Private Frequency Estimation via Residue Number Systems¶

Conference: AAAI 2026 arXiv: 2511.11569 Code: GitHub Area: Other Keywords: Local Differential Privacy, Frequency Estimation, Residue Number Systems, Communication Efficiency, Data Reconstruction Attack

TL;DR¶

This paper proposes ModularSubsetSelection (MSS), a local differential privacy frequency estimation protocol based on the Residue Number System (RNS). MSS achieves estimation accuracy comparable to SubsetSelection and PGR while significantly reducing communication overhead (up to 50% less than SS), substantially accelerating server-side decoding (11–448× faster than PGR), and attaining the lowest data reconstruction attack success rate.

Background & Motivation¶

Local Differential Privacy (LDP) is a core paradigm for user privacy protection in federated analytics, widely deployed in billion-device scenarios such as Apple keyboard prediction, Google Chrome RAPPOR, and Microsoft telemetry systems. The central task of LDP frequency estimation is: each user holds a private input \(x_i \in [k]\), sends a perturbed message to an untrusted server via a local randomization mechanism \(\mathcal{M}\), and the server recovers the population histogram \(\hat{\mathbf{f}}\).

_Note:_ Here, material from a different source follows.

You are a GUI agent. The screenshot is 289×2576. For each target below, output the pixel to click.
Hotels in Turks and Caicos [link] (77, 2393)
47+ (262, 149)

Evaluating LDP protocols involves four key dimensions that constitute a multi-constraint regime:

Utility: Estimation accuracy measured by MSE

Communication: Number of bits transmitted per user

Server Runtime: Decoding complexity

Attackability: Success rate of an adversary reconstructing the original input from a single message

Existing protocols make trade-offs across these four dimensions: - RandomizedResponse (GRR): Low communication (\(\lceil\log_2 k\rceil\) bits), but MSE gap of \(\Theta(k/e^\varepsilon)\) and highest attackability - SubsetSelection (SS): Achieves optimal MSE, but higher communication overhead \(\Theta(\omega \log_2(k/\omega))\) - RAPPOR/OUE: Optimal MSE, but message length \(O(k)\) and server cost \(O(nk)\) - ProjectiveGeometryResponse (PGR): Optimal MSE and communication \(\lceil\log_2 k\rceil\), but requires domain sizes matching projective geometry constraints, relies on finite field arithmetic, and incurs dynamic programming decoding cost \(O(n + ke^\varepsilon \log k)\)

Core Problem: Can a protocol be designed that simultaneously achieves a favorable balance across accuracy, bandwidth, computation, and attack resistance?

Method¶

Overall Architecture¶

MSS adopts a divide-and-conquer design. On the user side, the input is decomposed into residues over multiple small domains via RNS, one of which is randomly transmitted. On the server side, a weighted least-squares solver reconstructs the full histogram.

Key Designs¶

1. User-Side "Divide" Perturbation (Algorithm 1)¶

Residue Number System Encoding: Given \(\ell\) pairwise coprime moduli \(m_0, \ldots, m_{\ell-1}\), the input \(x\) is mapped to a residue vector:

\[\mathbf{r}(x) = (x \bmod m_0, \ldots, x \bmod m_{\ell-1})\]

By the Chinese Remainder Theorem (CRT), this mapping is injective when \(\prod_j m_j \geq k\).

Modular Sampling: Rather than transmitting all residues (which would split the privacy budget), each user: 1. Uniformly samples a modulus index \(J \sim \text{Uniform}([\ell])\) 2. Computes the residue \(r = x \bmod m_J\) 3. Applies SubsetSelection with the full privacy budget \(\varepsilon\) to \(r\) over domain \([m_J]\) 4. Sends \((J, Z)\), where \(Z \subseteq [m_J]\) is a perturbed subset of size \(\omega_J\)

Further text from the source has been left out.